▸ **Source data**

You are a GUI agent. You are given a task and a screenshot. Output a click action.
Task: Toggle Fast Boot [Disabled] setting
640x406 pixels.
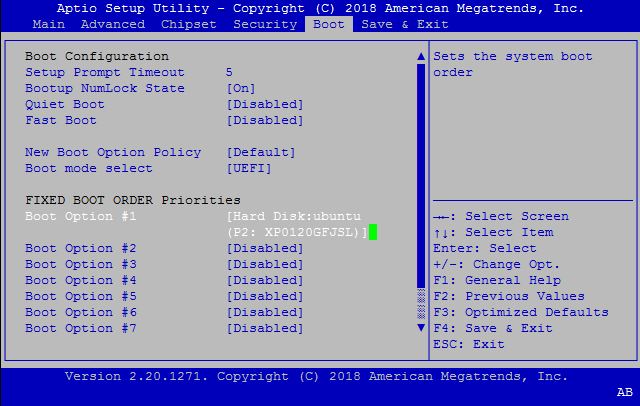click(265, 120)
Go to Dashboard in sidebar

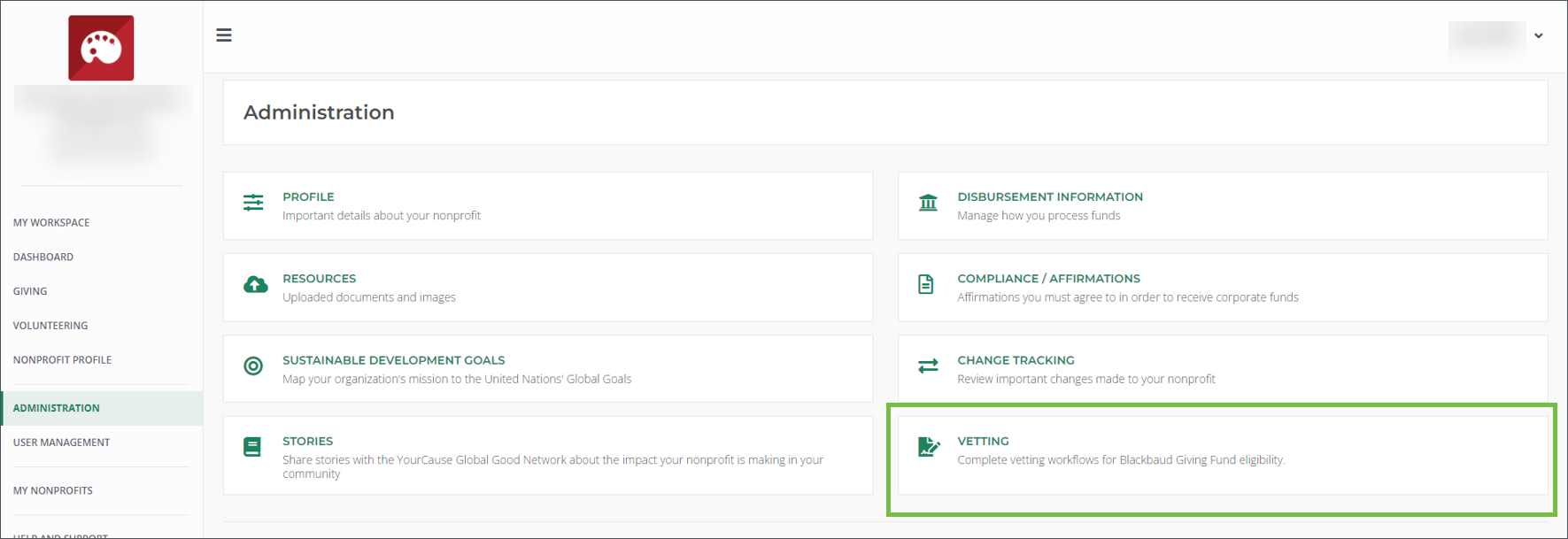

▸ **What the exercise asks**
Beginning at the line containing "Task: Toggle Fast Boot [Disabled] setting", restate every line through the end of the material above exactly; omit the pictures.

▸ **Final answer**
Task: Toggle Fast Boot [Disabled] setting
640x406 pixels.
click(265, 120)
Go to Dashboard in sidebar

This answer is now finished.